Parmi les nombreuses initiatives non-concertées que le président D.Trump, en pleine campagne pour un second mandat, a lancé ces dernières mois, la sortie des Etats-Unis du traité Ciel Ouvert peut apparaitre comme secondaire, face à la sortie du traitée INF déjà actée, celle du traité START sur la limitation des armes nucléaires souhaitée par le président, ou le retrait des forces américaines du nord de la Syrie, avec les conséquences que l’on connait. Pourtant, cette volonté du président américain, qu’il justifie par le fait que les autorités russes ne respecteraient pas les engagements du traité, se voit, une nouvelle fois, attaquée par de nombreux sénateurs et représentants démocrates, ainsi que quelques personnalités du camps républicain.
Signé à Helsinki en 1992 par les anciens membres du Pacte de Varsovie et de l’OTAN, le traité, qui rassemble 34 états, sera promulgué le 1er janvier 2002, après une ratification américaine en 1993, et une ratification russe en 2001. Depuis, huit nouveaux états l’ont rejoint, la Suède, la Finlande, les Etats Baltes et 3 états de l’ex Yougoslavie (Croatie, Slovénie et Bosnie-Herzegovine). Le traité prévoit que chaque état peut mener des vols d’inspection des infrastructures et forces militaires dans un autre pays de l’organisation, et qu’il doit, en retour, autoriser le même nombre de vols sur son territoire de la part des membres signataires. Les appareils menant ces vols peuvent être équipés de moyens d’observation vidéo, infrarouge et d’imagerie radar aux performances normées et controlées.
Selon la Maison Blanche, la Russie ne respecterait pas ses engagements en matière d’autorisation de survol, notamment en ayant, pendant plusieurs années, tergiversé sur le modèle d’appareil qu’elle pourrait utiliser pour remplacer ses Tu-154 assignés à cette mission, ou en prétextant des risques opérationnels pour dénier des autorisations de vol au dessus, par exemple, de l’enclave de Kaliningrad. De fait, l’administration américaine considère qu’elle pourrait faire un meilleur usage du quart de milliard de dollars que coute, chaque année, l’entretien des deux OC-135 dédiés à cette mission.

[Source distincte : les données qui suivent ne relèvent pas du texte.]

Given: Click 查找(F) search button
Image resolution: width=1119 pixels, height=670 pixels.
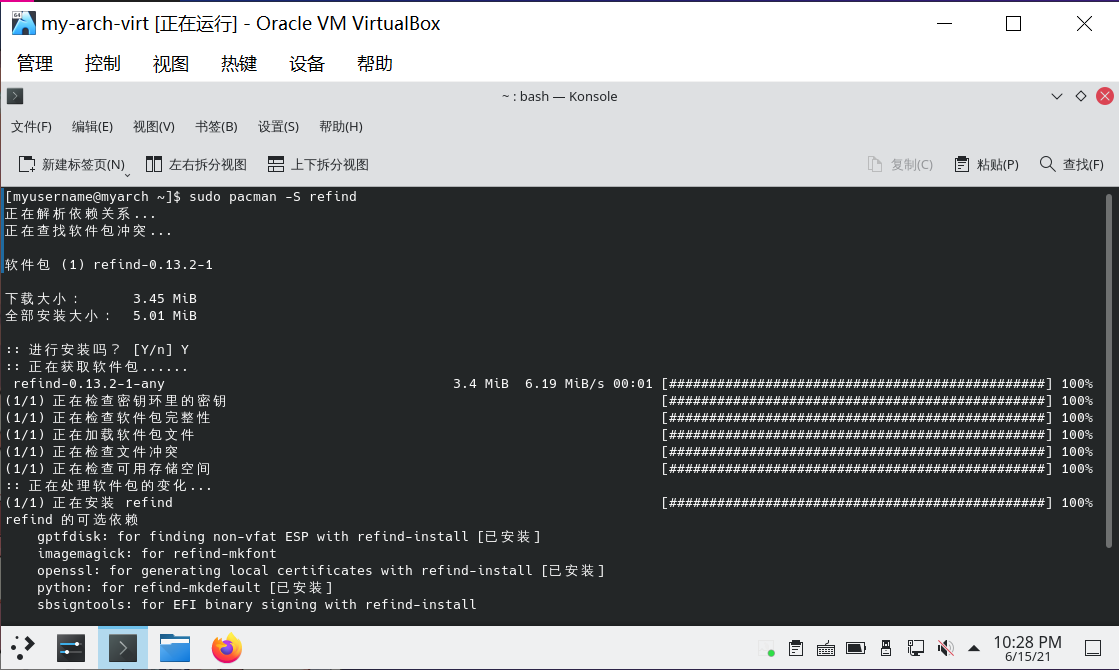Looking at the screenshot, I should click(1072, 164).

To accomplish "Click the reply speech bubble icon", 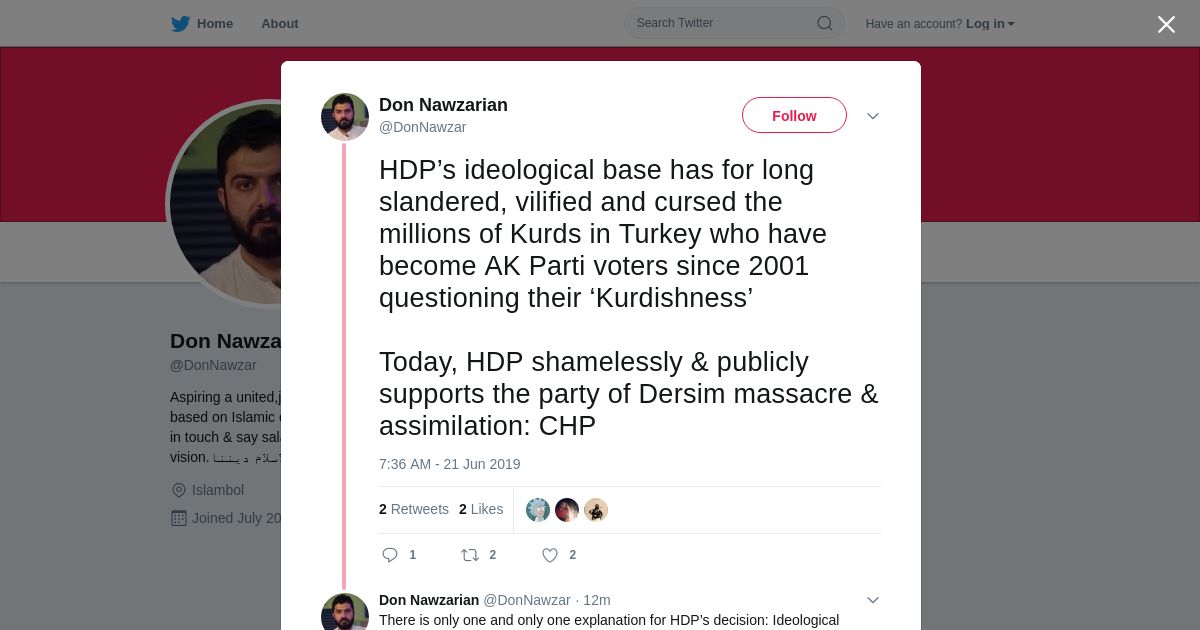I will click(390, 555).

Pour les opposants à cette décision, le retrait des Etats-Unis du traité donnerait à la Russie une excellente excuse pour s’en retirer également, ce qui renforcerait la capacité de Moscou à déplacer des troupes et des forces, et donc d’en évaluer les risques. Ainsi, en 2015, c’est à l’occasion de ce type de vol en Ukraine que les Etats-Unis ont pu observer des forces russes redéployées dans le Donbass, et agir en conséquence. En outre, ces vols permettent de faire baisser les tensions ou de faire passer des messages, lorsque nécessaire.

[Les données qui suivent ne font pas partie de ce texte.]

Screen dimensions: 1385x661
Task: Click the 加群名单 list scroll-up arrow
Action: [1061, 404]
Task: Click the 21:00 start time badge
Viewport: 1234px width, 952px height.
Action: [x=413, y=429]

Mais au delà des déclarations partisanes, et certains mêmes objectives, de la classe politique américaine sur ce sujet, on se doit de remarquer, qu’une fois encore, le président Trump entreprend une initiative qui engage l’ensemble de ses partenaires et alliés de l’OTAN, sans avoir préalablement pris ne serait-ce que la précaution de les en informer. La sortie du traité INF, justifiée par Washington par le missile 9M729 Novator russe qui ne respecterait pas les restrictions du traité, avait déjà été faite sans aucune concertation, et permet désormais à la Russie, comme aux Etats-Unis, de posséder et déployer des armes balistiques de moyenne portée et de portée intermédiaire sur le sol européen, faisant fi des enseignements de la crise des euromissiles de 1983, ou que plus aucun pays européens de l’OTAN ne dispose de ce type d’armements, qu’ils soient conventionnels ou nucléaires. De même, les menaces explicites contre le traité de limitation des armes nucléaires START, ou le traité Ciel Ouvert, ne feront qu’augmenter la capacité de menace de la Russie vis-à-vis des pays européens pour répondre au renforcement américain, alors même que cette menace était maitrisée jusqu’ici, même de manière imparfaite, par ces traités.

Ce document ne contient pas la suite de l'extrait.